### Written problem 1
Summarize the article on literacy for African women in two sentences.

### Extracted text
•••••

Giving African women a voice and a future

The life-changing force of learning to read and write

“The life of an illiterate person is pathetic. You’re outside all new technology that has come to our villages. You remain ignorant,” says Maria Makusa, a tomato farmer who never went to school because her family was too poor.

Now aged 37, Maria is finally learning to read and write. After working in the fields in the morning, she comes home and studies the alphabet and practises writing letters.

“When I was illiterate, I felt myself a bad person.” – Joy Adam

Maria was one of a group of women in Yao villages in Malawi who were able to join a pilot programme of the Literacy for Women in Africa project last year. Bible Society Australia is part of this massive collaborative project, extending Bible-based literacy to women from 16 ethnic minorities in Malawi, Kenya, Ethiopia and Tanzania. The aim is to empower 20,000 women who have been denied basic education by equipping them with functional literacy by 2020.

Becoming literate is considered the key to providing women and girls in these communities with a voice, improving their pre- and postnatal health and family’s nutrition, and enhancing their self-esteem. Learning to read in their mother tongue will also make the Scriptures available to them for the first time. All of the 16 languages chosen have either had a New Testament or Bible recently published or one is nearing publication.

“After finishing this course, I will share what I have learned with those who are still illiterate,” Maria vows.

“I will encourage my children in every way to go to school, so that they will learn to read and write.

“My husband is a farmer as well, but he can read and write. My husband encourages me to come to the literacy classes. He is very happy about my enthusiasm for studying. One day I will be like him – literate.”

Joy Adam, a 34-year-old single parent, is another member of the Yao community who is feeling a lot better about herself since joining the literacy class.

“When I was illiterate, I felt myself a bad person. Literate people despised me, looked down on me. I feel that their attitude has changed, now that I am studying. Some people ask why I go to the class. I answer that I want to learn to read and write in Yao, my language.”

“I don’t know what the future will bring, but I’m happy with the studying.” – Joy Adam

Since her husband left her last year to marry a woman from the neighbouring village, Joy has been living alone with her six children, supporting them by farming in other people’s fields.

•••••

### Exercise inputs

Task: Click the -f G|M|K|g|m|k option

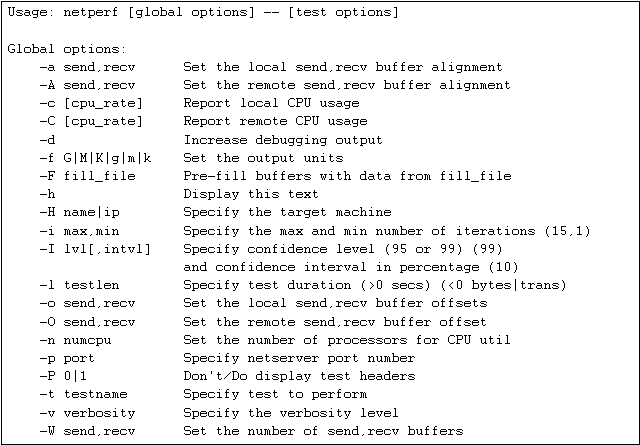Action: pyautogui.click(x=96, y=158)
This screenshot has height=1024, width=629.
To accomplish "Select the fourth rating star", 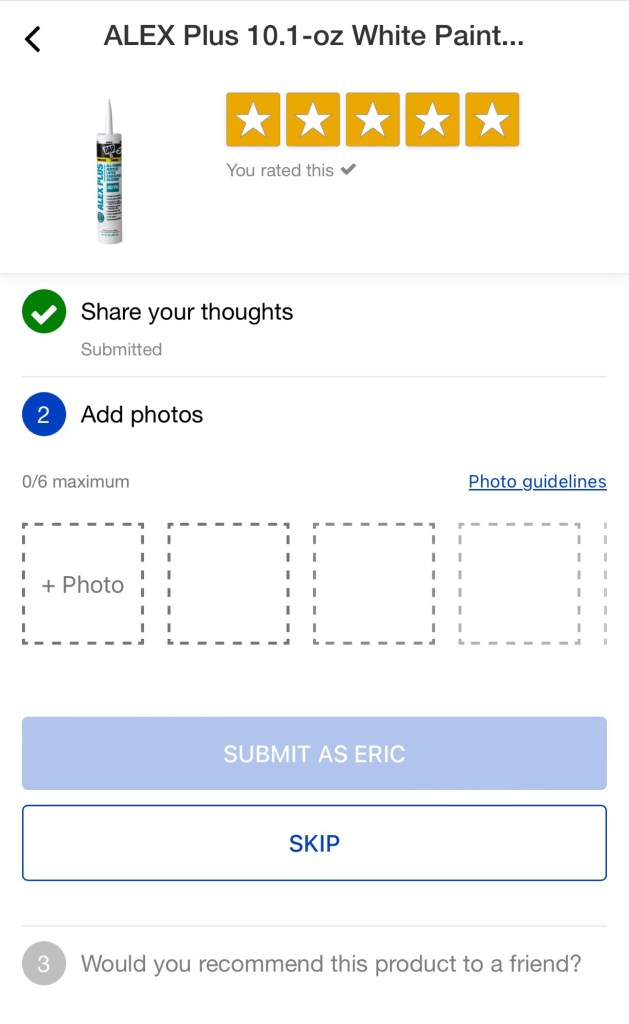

•••••

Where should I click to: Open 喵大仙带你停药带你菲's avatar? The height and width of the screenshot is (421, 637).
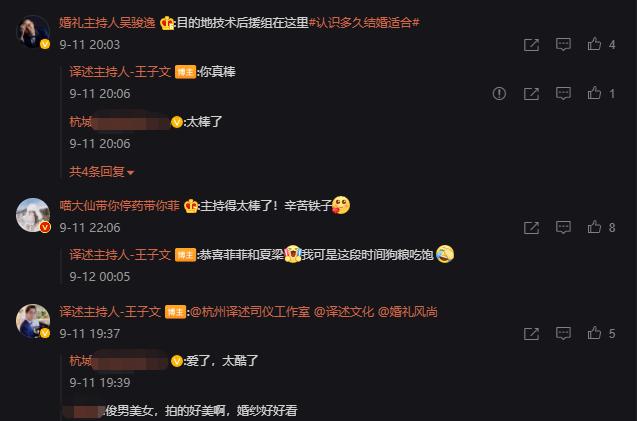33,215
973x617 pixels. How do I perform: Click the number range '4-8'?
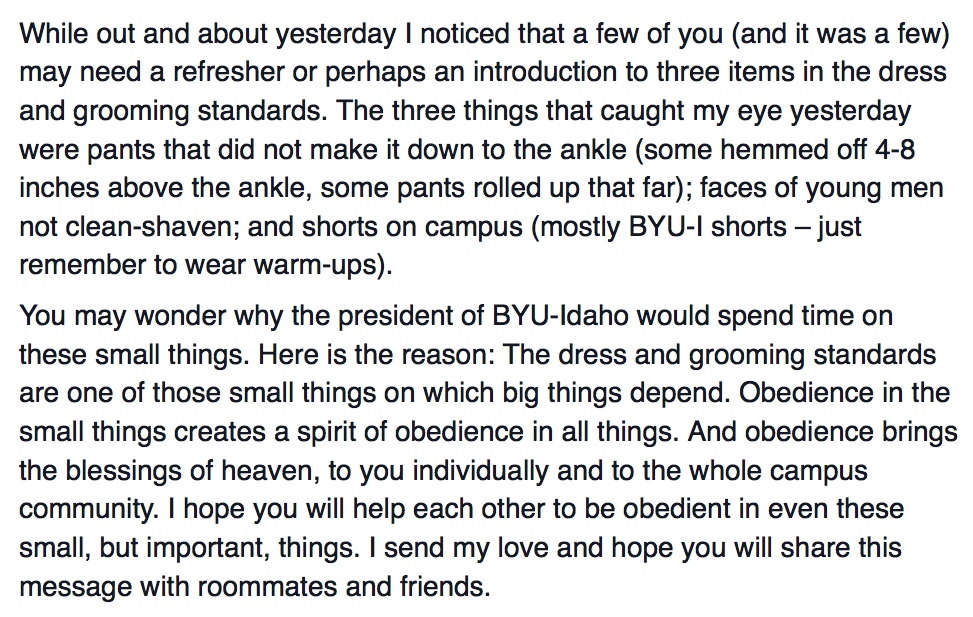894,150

•••••

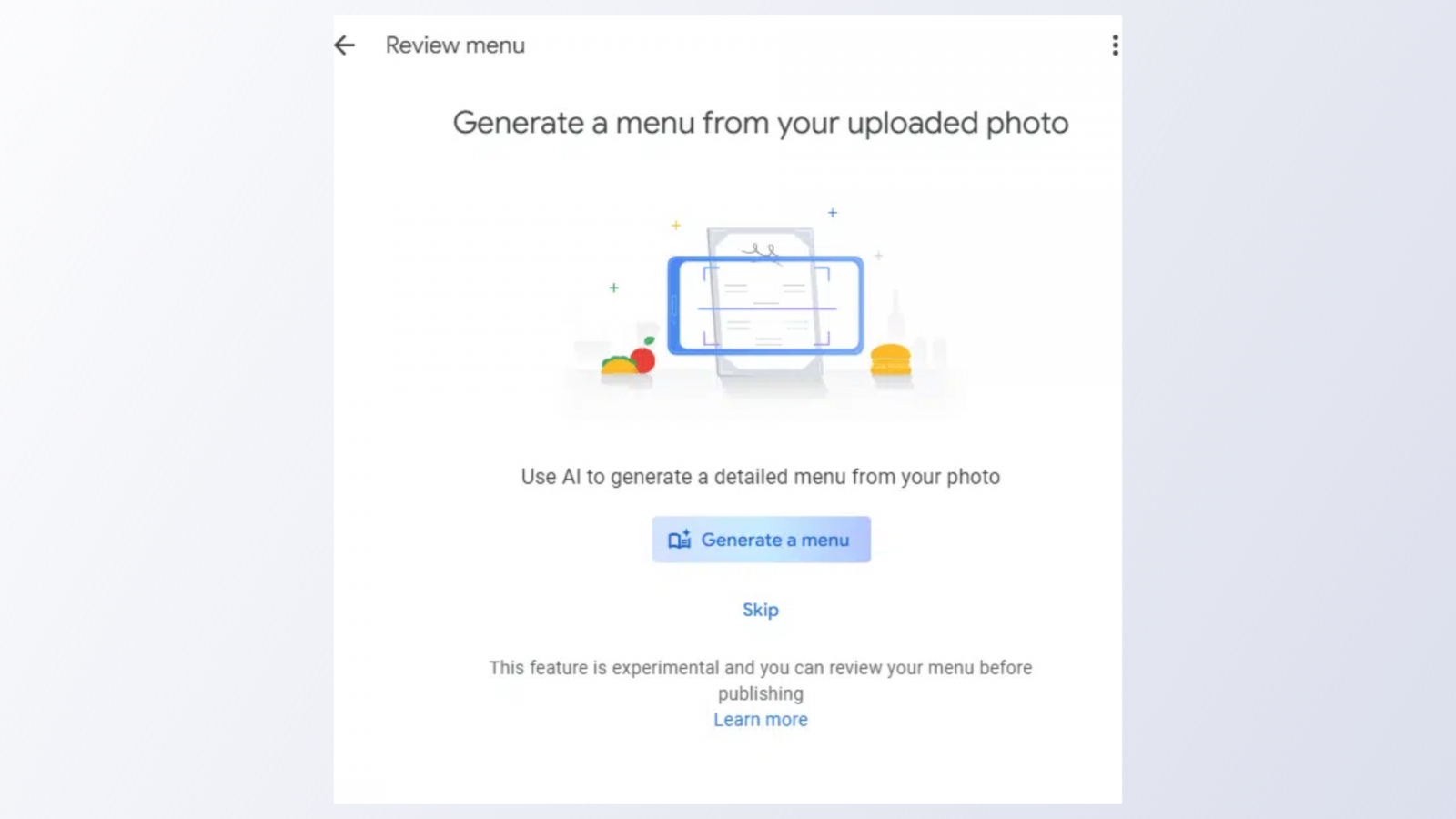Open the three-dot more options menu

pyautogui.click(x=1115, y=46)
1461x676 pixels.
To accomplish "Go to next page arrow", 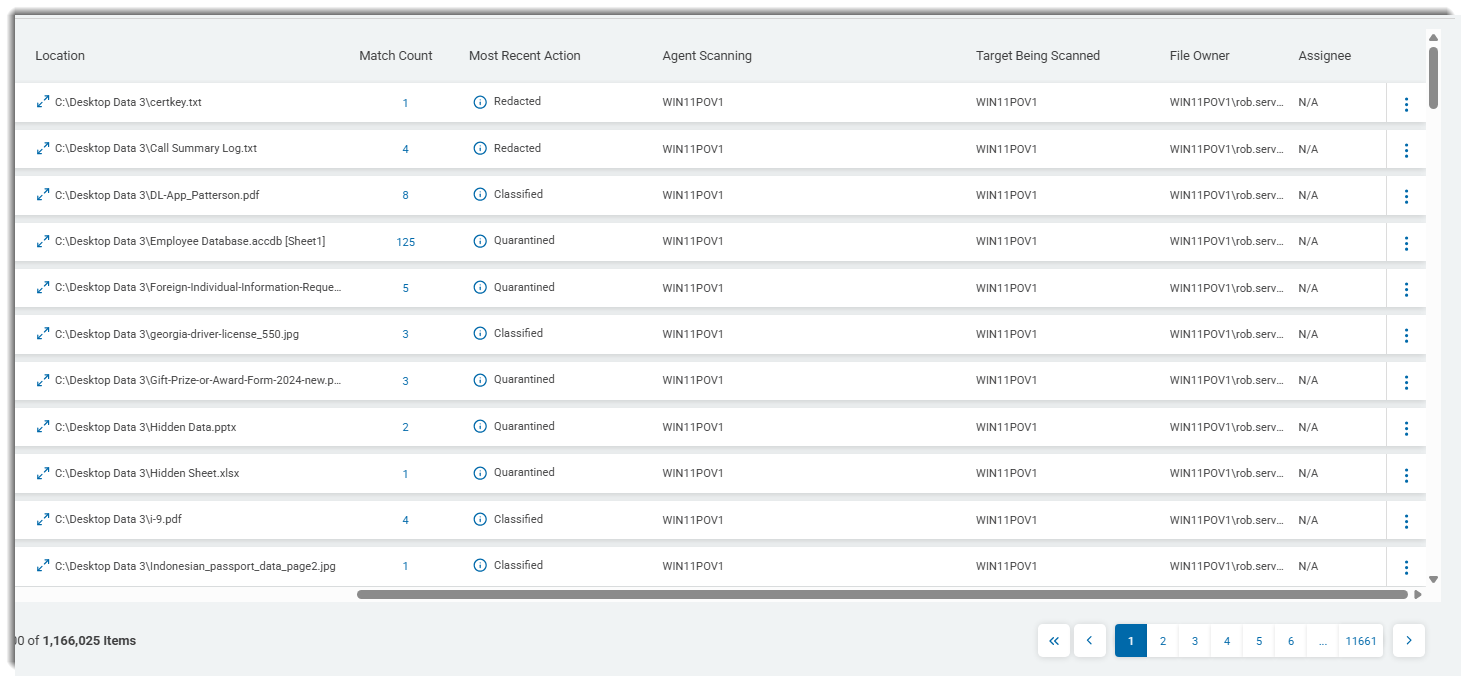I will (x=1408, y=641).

•••••

### Written problem 2
Extract every line of the entries that contains the word "height".

### Task answer 1
The article describes the Literacy for Women in Africa project, which includes Bible Society Australia and aims to give functional literacy to 20,000 women from 16 ethnic minorities in Malawi, Kenya, Ethiopia and Tanzania by 2020. It tells of two Yao women in Malawi, Maria Makusa and Joy Adam, who are learning to read and write through a pilot program after feeling ignorant or looked down upon when they were illiterate.

### Task answer 2
This screenshot has height=1024, width=629.
Where should I click to: Open 喵大仙带你停药带你菲's avatar? The height and width of the screenshot is (421, 637).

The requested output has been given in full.